Number of comments this week: 11

Misc. bug: Massive generation slowdown when disabling top-k sampling (--top-k 0): This issue reports a significant performance degradation in token generation speed when disabling top-k sampling (setting --top-k to 0) in llama.cpp, observed both via the command line interface and Python bindings. The user demonstrates that sampling time increases by roughly 100 times because without top-k, the sampler processes the entire vocabulary, causing a massive slowdown during generation.

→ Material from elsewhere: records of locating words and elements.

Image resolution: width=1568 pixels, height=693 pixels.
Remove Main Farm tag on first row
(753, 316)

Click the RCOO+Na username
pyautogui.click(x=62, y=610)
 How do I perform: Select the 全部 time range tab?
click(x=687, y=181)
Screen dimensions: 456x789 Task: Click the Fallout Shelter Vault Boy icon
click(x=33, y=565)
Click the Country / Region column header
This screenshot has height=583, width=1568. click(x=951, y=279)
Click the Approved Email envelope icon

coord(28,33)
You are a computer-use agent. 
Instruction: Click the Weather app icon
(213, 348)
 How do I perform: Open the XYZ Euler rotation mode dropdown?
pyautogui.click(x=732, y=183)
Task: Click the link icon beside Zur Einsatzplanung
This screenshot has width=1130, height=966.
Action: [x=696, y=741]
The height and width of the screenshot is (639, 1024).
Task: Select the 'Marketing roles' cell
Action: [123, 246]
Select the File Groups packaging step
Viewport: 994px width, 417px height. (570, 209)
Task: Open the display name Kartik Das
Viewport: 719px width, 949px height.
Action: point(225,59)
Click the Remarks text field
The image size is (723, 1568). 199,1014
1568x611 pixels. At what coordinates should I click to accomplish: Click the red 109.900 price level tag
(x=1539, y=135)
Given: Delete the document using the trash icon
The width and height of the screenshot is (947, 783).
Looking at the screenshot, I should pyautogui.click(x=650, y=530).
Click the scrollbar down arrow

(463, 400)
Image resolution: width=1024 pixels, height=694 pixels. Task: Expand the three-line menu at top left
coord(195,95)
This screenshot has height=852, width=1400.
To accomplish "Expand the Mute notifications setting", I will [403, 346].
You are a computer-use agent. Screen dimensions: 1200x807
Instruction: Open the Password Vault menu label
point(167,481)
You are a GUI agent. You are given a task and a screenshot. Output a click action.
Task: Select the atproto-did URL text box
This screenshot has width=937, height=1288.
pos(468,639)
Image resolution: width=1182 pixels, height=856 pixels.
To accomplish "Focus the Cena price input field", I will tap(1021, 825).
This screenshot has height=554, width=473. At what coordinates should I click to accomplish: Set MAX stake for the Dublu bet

Commenters explain that disabling top-k sampling causes the next sampler to run on the full vocabulary, which is inherently slow, and suggest that top-k is generally necessary to maintain performance. The original poster clarifies their use case involving audio codec vocabularies where top-p or min-p sampling without top-k is preferred for diversity, and a workaround is found by applying min-p before top-p and disabling top-p to avoid sorting overhead, significantly improving speed. Additional discussion notes that skipping top-k is not recommended as it bypasses efficient sampling steps, and some users reference external recommendations that conflict with this behavior.
Number of comments this week: 7

2.2 Top 5 Stale Issues:
We consider stale issues to be issues that has had no activity within the last 30 days. The team should work together to get these issues resolved and closed as soon as possible. 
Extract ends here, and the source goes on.